%%

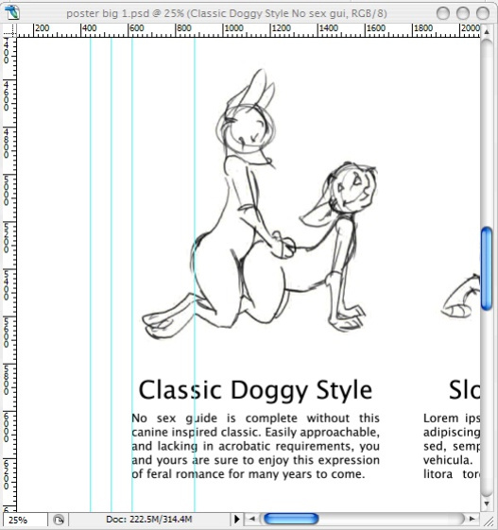Click the document proxy icon in title bar
Image resolution: width=498 pixels, height=530 pixels.
12,13
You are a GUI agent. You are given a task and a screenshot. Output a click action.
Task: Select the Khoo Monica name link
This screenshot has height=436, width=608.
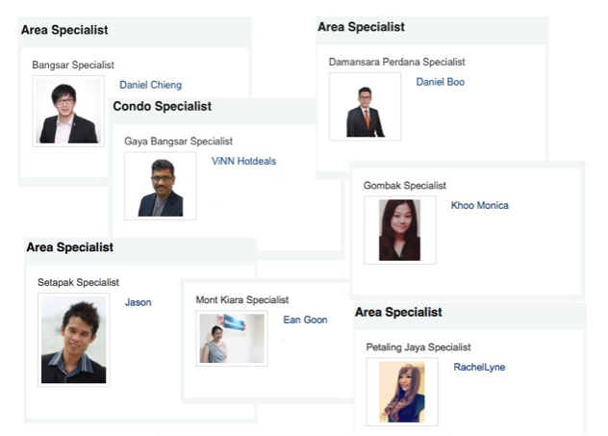click(x=479, y=205)
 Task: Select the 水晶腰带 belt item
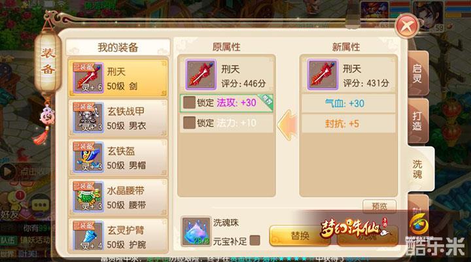(x=118, y=197)
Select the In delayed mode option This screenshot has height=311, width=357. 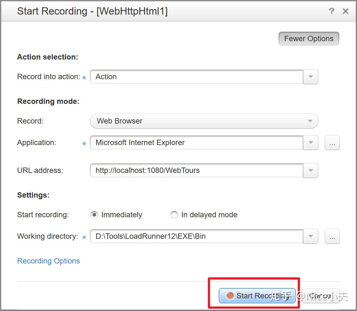coord(174,215)
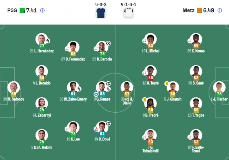Open M. Safonov's player photo
The image size is (229, 160).
pos(13,87)
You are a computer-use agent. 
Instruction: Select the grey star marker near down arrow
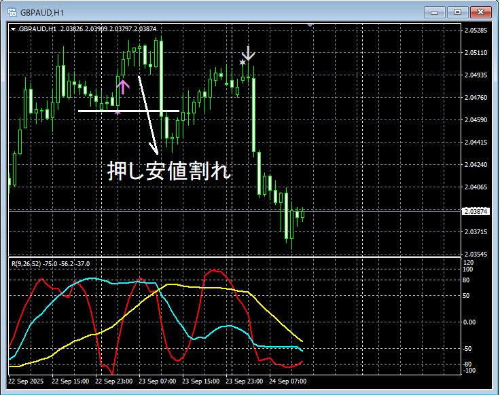242,63
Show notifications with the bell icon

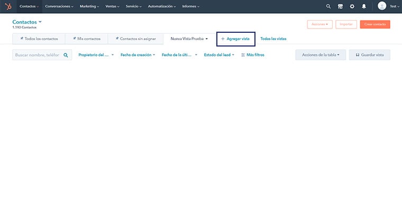(364, 6)
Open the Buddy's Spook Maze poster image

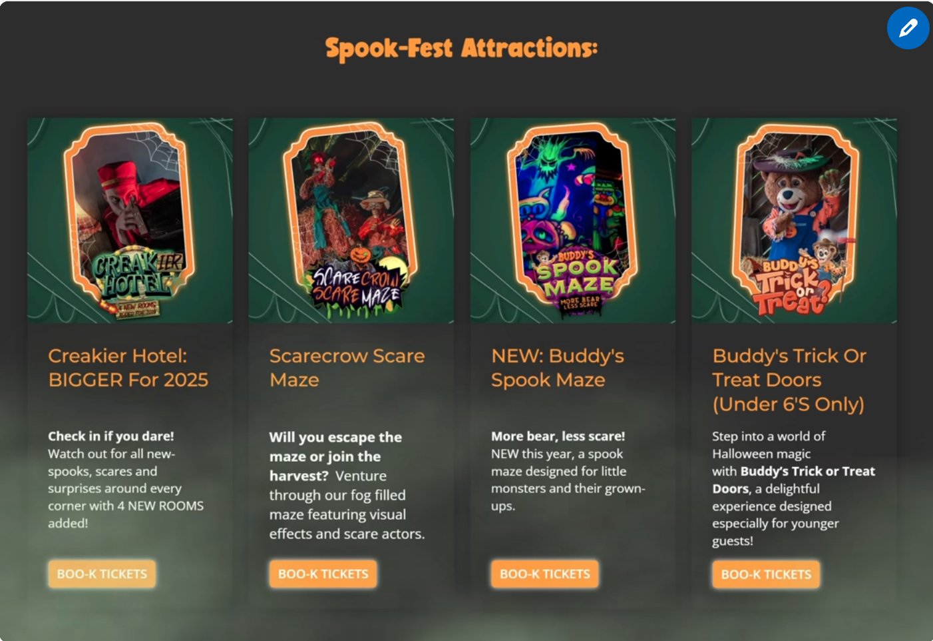pyautogui.click(x=573, y=221)
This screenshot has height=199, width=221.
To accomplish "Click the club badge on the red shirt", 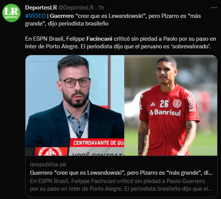I will 177,103.

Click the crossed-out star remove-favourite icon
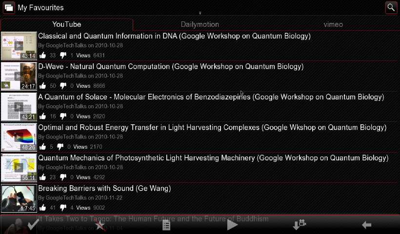click(x=100, y=225)
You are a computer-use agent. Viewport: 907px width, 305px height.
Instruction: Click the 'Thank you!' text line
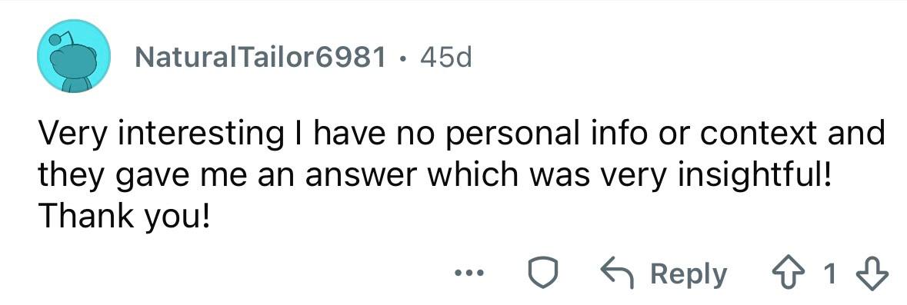125,215
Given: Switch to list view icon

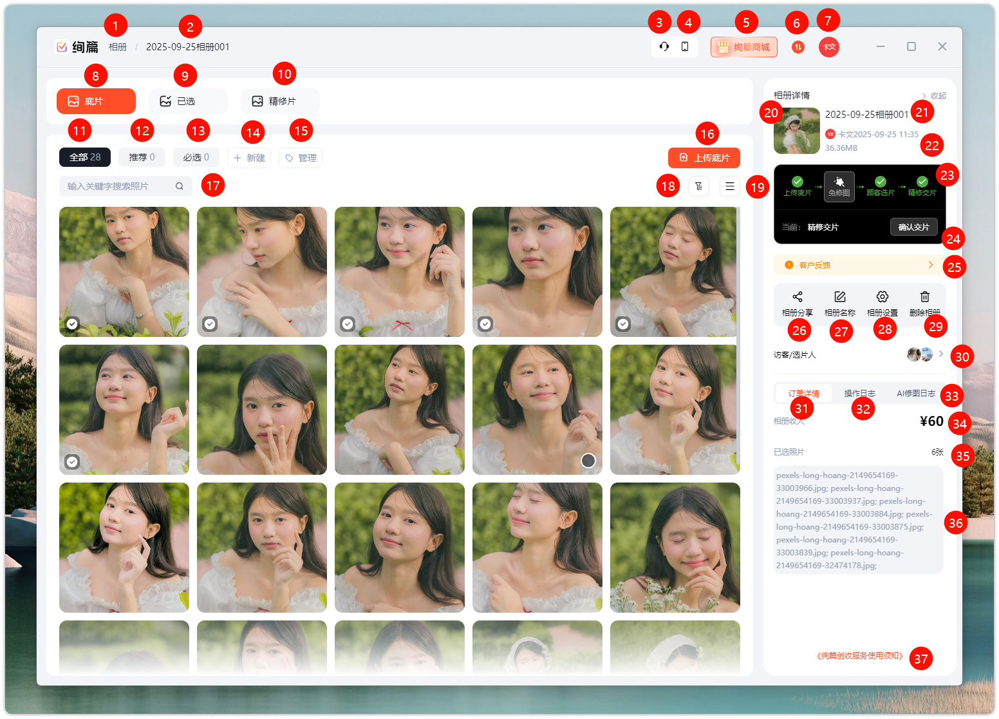Looking at the screenshot, I should [729, 186].
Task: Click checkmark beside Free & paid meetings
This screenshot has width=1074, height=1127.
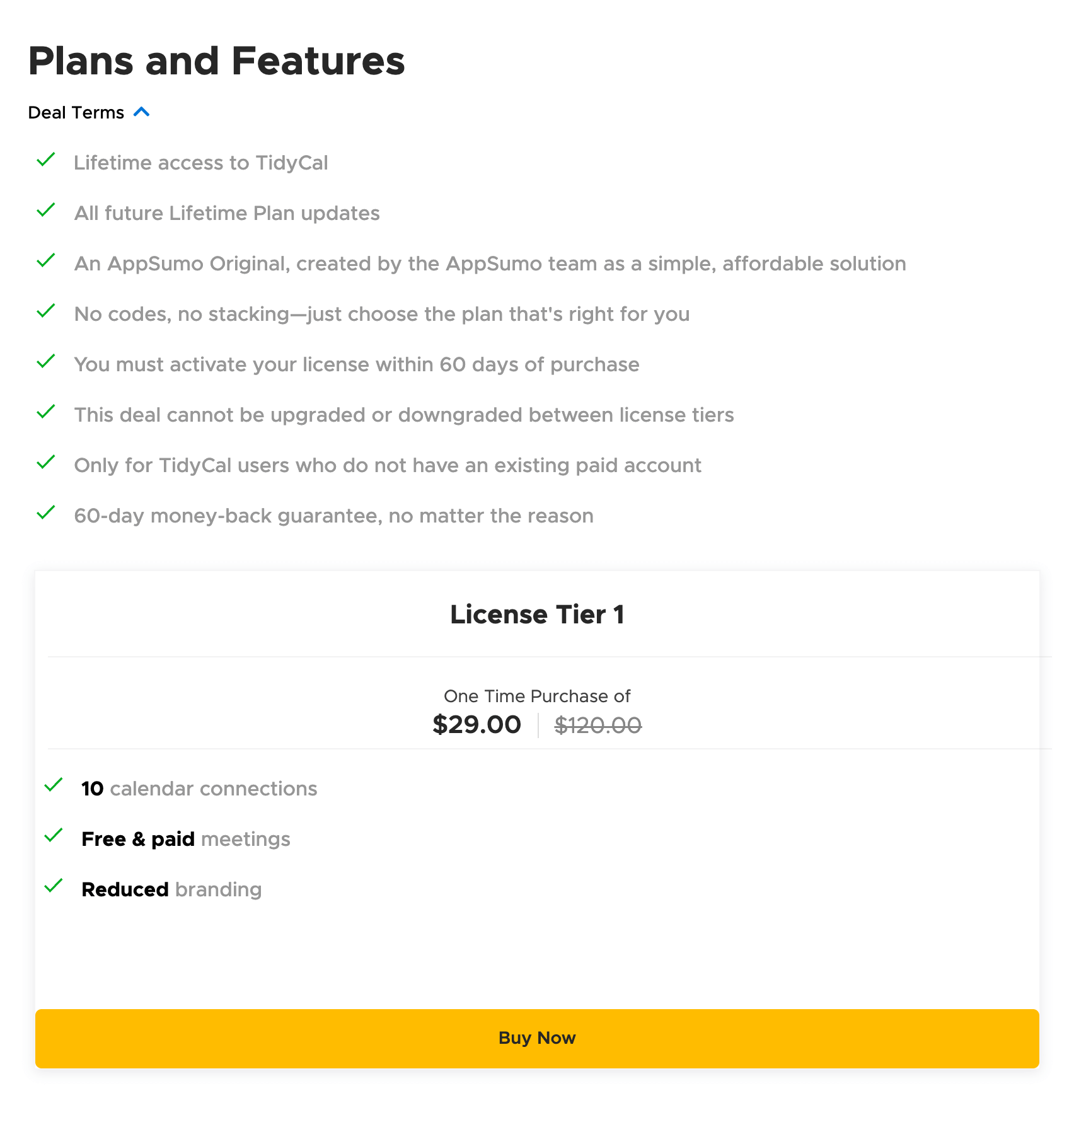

%%

**The problem**
Word for word, please, restate the lines of the listing from the one holding "You are a computer-use agent. Viewport: 907px" down to the last line, leaving out any pictures.

**Answer to this exercise**
You are a computer-use agent. Viewport: 907px width, 305px height.
Instruction: Click the 'Thank you!' text line
125,215
Given: Switch to list view icon

Looking at the screenshot, I should [729, 186].
Task: Click checkmark beside Free & paid meetings
This screenshot has width=1074, height=1127.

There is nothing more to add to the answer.